Work required
What is needed is an exact copy of the line that contains "Collapse the Visual" and of all later lines to the end of the records below, with no other lines.

The data
__________________________________________________

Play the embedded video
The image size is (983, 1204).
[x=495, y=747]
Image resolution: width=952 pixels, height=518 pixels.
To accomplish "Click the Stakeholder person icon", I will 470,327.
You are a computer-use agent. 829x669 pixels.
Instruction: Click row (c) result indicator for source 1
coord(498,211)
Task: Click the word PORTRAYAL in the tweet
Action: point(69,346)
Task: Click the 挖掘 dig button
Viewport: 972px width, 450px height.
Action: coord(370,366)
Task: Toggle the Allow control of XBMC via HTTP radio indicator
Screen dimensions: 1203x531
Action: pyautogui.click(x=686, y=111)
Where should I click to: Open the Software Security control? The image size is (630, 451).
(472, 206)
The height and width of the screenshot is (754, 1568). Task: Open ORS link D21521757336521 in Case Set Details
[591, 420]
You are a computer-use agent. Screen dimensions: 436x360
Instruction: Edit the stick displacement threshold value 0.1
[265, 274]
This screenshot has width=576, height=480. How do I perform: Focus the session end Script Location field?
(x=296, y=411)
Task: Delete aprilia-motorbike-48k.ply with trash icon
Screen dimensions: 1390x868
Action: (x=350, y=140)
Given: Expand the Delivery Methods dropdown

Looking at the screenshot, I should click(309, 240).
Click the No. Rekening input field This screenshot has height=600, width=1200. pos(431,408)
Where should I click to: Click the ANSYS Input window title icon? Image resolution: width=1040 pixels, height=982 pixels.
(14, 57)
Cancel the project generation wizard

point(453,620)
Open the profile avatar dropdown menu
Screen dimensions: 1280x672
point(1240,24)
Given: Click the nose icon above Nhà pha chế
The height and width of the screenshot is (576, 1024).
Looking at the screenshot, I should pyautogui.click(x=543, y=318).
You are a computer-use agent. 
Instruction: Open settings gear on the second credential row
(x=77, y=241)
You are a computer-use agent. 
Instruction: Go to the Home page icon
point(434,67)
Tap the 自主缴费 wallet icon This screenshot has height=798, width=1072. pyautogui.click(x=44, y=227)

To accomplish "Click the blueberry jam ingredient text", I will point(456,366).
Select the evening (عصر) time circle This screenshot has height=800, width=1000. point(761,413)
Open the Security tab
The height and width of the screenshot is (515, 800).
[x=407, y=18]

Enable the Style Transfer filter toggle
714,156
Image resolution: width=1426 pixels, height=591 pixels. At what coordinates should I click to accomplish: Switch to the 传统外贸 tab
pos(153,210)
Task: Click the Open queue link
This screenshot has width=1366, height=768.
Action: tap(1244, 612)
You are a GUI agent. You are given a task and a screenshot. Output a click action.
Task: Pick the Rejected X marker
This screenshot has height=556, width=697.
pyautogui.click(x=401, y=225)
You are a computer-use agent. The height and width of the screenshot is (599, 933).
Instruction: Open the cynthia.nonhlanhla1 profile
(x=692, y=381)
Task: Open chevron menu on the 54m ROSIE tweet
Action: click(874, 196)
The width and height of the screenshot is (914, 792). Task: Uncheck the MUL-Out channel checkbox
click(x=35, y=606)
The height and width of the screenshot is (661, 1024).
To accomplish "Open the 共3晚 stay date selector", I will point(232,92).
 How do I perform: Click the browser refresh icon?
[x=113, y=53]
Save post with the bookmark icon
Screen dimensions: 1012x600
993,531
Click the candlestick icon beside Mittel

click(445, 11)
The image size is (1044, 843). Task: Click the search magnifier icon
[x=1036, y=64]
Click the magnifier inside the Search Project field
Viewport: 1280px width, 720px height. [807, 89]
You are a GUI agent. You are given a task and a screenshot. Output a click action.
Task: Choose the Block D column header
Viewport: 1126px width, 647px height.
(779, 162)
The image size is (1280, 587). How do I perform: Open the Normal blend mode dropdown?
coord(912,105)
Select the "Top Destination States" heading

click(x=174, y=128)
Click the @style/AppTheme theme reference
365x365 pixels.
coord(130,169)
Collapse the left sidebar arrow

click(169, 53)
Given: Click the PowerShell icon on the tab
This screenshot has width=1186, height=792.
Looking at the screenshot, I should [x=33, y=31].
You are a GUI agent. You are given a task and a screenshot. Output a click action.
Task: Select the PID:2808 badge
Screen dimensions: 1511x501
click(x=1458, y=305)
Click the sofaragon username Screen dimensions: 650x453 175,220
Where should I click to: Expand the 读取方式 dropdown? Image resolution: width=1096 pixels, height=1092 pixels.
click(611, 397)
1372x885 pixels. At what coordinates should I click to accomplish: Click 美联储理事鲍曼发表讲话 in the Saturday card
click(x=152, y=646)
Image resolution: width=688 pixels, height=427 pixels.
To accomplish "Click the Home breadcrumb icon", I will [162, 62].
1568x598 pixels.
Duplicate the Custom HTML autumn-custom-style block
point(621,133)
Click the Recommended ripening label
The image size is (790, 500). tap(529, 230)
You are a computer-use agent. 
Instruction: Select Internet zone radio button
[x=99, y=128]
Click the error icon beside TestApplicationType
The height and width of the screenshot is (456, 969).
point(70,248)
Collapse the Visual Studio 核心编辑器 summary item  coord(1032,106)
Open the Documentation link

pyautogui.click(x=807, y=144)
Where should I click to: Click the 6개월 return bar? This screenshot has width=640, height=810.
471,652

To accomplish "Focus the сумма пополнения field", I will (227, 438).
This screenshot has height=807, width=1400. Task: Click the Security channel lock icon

__________________________________________________

Output of the exercise
Collapse the Visual Studio 核心编辑器 summary item  coord(1032,106)
Open the Documentation link

pyautogui.click(x=807, y=144)
Where should I click to: Click the 6개월 return bar? This screenshot has width=640, height=810.
471,652

To accomplish "Focus the сумма пополнения field", I will (227, 438).
This screenshot has height=807, width=1400. Task: Click the Security channel lock icon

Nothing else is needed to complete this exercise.